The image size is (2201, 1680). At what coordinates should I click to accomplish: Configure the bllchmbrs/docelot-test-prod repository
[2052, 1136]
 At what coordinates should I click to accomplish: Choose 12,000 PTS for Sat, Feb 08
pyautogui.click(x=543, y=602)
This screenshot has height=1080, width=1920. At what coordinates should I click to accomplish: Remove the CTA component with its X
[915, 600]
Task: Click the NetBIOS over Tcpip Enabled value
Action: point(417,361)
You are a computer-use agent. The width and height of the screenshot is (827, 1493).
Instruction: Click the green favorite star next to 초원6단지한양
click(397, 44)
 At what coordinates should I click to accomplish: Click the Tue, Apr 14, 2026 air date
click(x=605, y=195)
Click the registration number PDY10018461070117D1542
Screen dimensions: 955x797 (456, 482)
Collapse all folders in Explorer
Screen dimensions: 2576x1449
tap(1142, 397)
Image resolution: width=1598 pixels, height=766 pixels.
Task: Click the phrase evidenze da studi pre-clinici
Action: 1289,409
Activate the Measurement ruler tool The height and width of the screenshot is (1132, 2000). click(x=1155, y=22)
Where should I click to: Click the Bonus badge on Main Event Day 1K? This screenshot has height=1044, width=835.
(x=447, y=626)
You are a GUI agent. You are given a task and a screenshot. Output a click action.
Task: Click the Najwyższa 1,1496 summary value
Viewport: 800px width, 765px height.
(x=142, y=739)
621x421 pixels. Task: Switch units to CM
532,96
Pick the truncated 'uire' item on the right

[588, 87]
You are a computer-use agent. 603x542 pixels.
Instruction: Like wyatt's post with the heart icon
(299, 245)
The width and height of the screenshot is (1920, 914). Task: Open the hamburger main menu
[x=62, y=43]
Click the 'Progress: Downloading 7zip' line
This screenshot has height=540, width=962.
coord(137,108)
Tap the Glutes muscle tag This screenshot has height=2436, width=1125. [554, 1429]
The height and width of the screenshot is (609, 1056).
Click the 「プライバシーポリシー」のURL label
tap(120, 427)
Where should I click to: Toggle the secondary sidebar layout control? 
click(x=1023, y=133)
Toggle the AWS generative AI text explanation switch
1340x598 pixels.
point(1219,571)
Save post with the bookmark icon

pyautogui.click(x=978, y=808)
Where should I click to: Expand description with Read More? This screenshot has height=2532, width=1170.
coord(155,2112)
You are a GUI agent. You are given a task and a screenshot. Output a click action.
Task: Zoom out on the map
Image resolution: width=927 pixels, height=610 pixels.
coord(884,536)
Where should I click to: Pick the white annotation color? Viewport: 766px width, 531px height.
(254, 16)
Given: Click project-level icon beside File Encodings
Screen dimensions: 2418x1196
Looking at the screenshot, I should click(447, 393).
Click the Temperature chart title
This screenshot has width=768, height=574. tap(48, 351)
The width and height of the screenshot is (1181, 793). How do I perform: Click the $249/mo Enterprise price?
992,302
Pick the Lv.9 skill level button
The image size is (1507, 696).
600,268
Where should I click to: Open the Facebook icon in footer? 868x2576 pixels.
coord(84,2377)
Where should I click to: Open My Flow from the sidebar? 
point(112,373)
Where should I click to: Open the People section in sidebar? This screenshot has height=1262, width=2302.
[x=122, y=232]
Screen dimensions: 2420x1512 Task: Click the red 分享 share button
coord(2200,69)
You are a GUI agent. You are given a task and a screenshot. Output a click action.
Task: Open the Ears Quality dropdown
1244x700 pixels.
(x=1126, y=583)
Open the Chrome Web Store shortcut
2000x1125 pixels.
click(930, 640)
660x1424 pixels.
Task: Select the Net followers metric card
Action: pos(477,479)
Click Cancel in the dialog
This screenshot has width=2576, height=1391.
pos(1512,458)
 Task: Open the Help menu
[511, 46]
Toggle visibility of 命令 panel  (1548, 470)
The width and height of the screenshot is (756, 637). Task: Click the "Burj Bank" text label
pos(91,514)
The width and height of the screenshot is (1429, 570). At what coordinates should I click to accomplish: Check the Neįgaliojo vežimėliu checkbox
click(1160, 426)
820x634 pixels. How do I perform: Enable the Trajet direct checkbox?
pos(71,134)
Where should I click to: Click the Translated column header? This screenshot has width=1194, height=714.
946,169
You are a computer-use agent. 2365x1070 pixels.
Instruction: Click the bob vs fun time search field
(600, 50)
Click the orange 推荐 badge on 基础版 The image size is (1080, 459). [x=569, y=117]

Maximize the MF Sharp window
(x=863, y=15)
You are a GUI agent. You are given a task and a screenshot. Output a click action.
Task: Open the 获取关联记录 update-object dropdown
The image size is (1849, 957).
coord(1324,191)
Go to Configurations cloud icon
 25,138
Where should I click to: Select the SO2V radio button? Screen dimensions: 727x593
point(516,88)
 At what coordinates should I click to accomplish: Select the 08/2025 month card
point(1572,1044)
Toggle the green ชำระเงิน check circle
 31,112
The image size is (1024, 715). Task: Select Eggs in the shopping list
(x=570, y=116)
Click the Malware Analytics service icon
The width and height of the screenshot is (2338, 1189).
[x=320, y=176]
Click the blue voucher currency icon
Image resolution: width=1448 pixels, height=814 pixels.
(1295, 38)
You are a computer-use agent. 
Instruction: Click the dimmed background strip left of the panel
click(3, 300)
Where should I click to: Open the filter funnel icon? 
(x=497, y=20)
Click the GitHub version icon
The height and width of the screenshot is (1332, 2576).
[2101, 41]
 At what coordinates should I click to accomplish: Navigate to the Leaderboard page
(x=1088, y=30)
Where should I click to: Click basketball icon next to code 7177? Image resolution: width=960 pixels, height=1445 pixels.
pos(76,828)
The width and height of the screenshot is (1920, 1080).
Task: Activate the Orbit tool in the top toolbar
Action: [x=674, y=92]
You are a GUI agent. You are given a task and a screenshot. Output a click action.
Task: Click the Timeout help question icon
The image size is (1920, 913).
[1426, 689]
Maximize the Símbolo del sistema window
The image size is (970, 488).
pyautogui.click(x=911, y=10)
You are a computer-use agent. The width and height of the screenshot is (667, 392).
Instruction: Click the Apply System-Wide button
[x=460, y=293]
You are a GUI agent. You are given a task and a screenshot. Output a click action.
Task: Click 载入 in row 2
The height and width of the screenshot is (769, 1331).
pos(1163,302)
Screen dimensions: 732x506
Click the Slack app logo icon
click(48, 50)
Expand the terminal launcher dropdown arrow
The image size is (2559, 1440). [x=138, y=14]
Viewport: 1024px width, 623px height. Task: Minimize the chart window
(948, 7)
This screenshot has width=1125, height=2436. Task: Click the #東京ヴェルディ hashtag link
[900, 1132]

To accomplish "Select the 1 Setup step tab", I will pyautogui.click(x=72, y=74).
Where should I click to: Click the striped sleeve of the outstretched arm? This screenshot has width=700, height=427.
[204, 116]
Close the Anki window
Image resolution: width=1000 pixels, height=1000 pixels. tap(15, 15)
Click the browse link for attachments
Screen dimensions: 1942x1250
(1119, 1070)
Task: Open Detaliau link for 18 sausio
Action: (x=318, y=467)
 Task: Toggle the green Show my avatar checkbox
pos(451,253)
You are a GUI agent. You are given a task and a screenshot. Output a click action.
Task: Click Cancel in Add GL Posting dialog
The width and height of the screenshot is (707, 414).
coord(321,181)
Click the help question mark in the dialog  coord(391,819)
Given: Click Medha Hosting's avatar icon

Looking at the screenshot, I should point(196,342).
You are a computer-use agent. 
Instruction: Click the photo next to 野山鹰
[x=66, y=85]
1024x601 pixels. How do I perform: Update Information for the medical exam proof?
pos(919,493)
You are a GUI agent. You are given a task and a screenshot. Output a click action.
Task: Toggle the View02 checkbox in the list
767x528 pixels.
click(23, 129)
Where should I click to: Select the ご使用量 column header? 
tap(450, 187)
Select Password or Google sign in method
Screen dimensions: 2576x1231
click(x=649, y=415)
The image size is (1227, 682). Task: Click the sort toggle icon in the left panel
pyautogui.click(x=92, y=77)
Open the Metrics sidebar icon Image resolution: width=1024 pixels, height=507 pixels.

========

▸ **What you need to do**
Could you quote the data verbatim, beginning with the line that contains "The width and height of the screenshot is (1181, 793)." and ending after the line that contains "coord(2200,69)"?

▸ **Output for this exercise**
The width and height of the screenshot is (1181, 793). How do I perform: Click the $249/mo Enterprise price?
992,302
Pick the Lv.9 skill level button
The image size is (1507, 696).
600,268
Where should I click to: Open the Facebook icon in footer? 868x2576 pixels.
coord(84,2377)
Where should I click to: Open My Flow from the sidebar? 
point(112,373)
Where should I click to: Open the People section in sidebar? This screenshot has height=1262, width=2302.
[x=122, y=232]
Screen dimensions: 2420x1512 Task: Click the red 分享 share button
coord(2200,69)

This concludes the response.